The same RBA survey that showed a collapse in the use of cash also confirmed that cheques are as common as good Rick Astley songs.
Treasurer Jim Chalmers last month announced plans to end the hopelessly expensive, outdated, unsafe and unloved cheque system by 2030.
The RBA and commercial banks have wanted to kill the cheque system for more than a decade. Some countries already have.
Yet Chalmers is giving the country the best part of seven years’ warning that the cheque system will be wound up.
Cheques are the past. A new form of payment – cryptocurrency – is being promoted by some as the way of the future.
A research note released this week suggested 1023 new cryptocurrencies were listed on financial markets in the past five months. There are now more than 9700 of them (of which just five account for 80 per cent of their total value). By contrast, there are 180 currencies like the Australian dollar in use.
Spruikers of cryptos continue to argue they could be the future of money. In reality, cryptos are a new way for financiers to fleece the unsuspecting and give a leg up to criminals while doing untold damage to the environment because of the energy used in their creation.
The past 15 years has been very unsteady for the domestic and global economy. That unsteadiness has been a growing source of calories for the loons on the left and right who prefer to deal in conspiracy than fact.

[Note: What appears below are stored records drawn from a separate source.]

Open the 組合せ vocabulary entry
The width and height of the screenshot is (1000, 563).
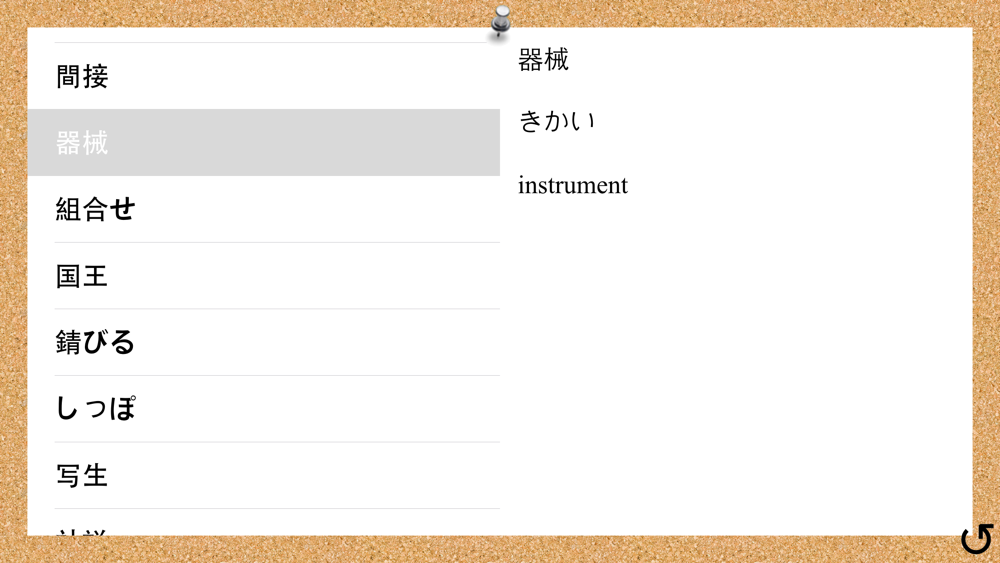(263, 209)
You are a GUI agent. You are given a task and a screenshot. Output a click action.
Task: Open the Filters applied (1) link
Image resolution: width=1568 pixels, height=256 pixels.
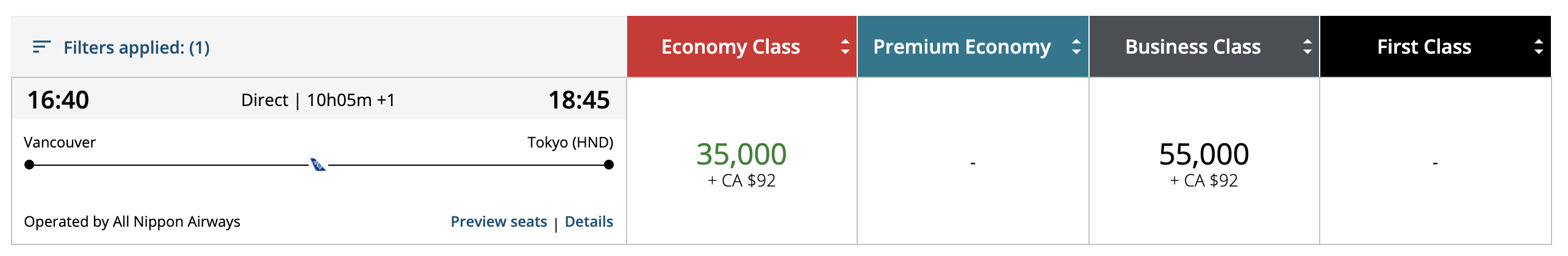136,47

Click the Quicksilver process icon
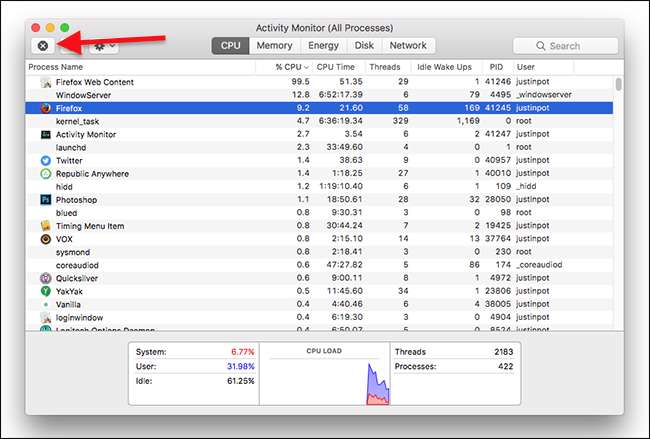pyautogui.click(x=46, y=278)
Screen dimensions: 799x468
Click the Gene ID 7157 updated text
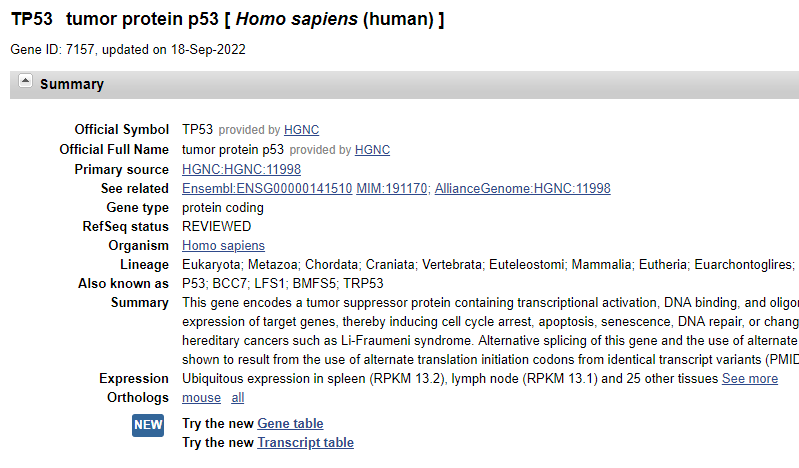coord(128,49)
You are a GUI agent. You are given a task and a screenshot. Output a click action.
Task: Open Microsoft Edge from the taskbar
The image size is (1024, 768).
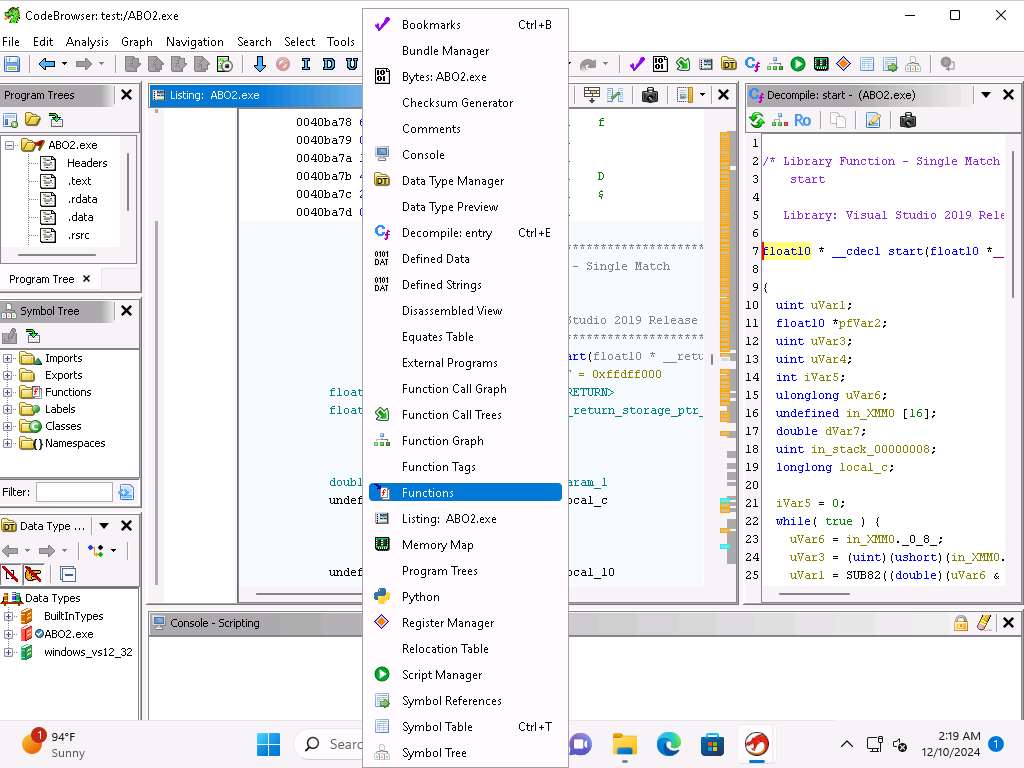(668, 744)
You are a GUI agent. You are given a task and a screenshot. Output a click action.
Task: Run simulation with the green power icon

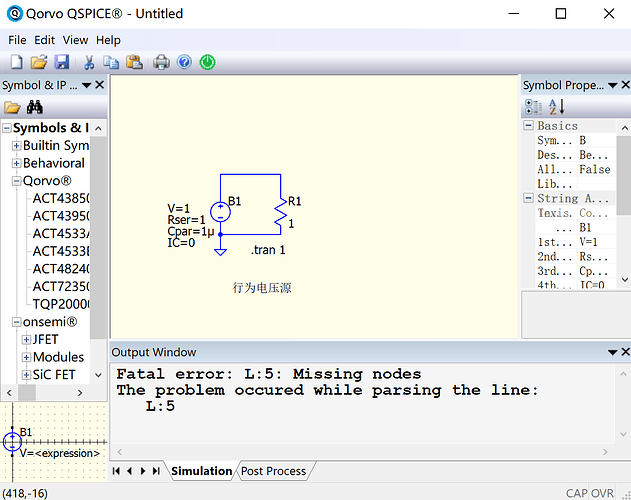tap(207, 62)
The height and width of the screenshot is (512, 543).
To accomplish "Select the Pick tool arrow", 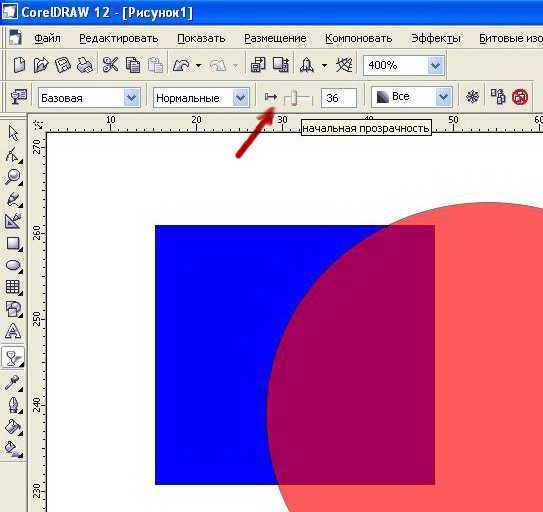I will click(13, 133).
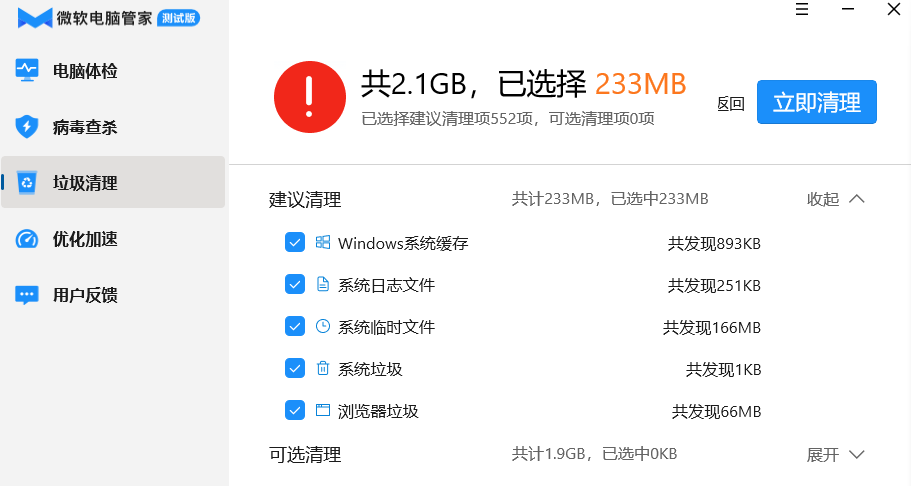
Task: Uncheck the 系统日志文件 checkbox
Action: tap(295, 285)
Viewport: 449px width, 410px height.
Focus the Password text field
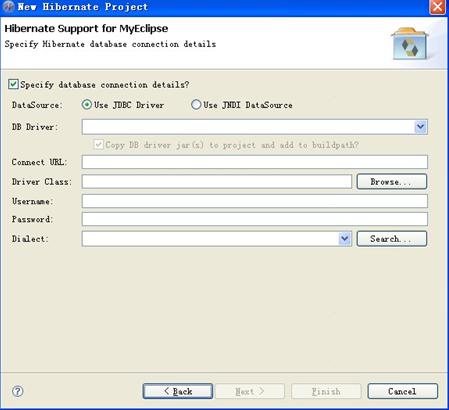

Economic uncertainty has long been associated with political upheaval. It is no coincidence that the Great Depression fuelled the rise of fascism and communism. The stagflation of the 1970s inflamed the social, cultural and political tensions of that decade.
Since the global financial crisis, the world has undergone 15 years of economic uncertainty. Populism in all its forms – from Brexit to Trump – is the result, aided by the loons on the left and right who prefer to deal in conspiracy than fact.
Social media has given them even more avenues to spread their thoughts.
We are now at another important juncture. The very nature of money, the driving essence of an economy, is rapidly changing.
The vulnerable will need a helping hand – from government and business – to ensure they remain part of the economy. Dealing with opponents, who will not let this opportunity slide by, will be much tougher.
Prince once said that money don’t matter 2 night. But he wasn’t facing peak cash.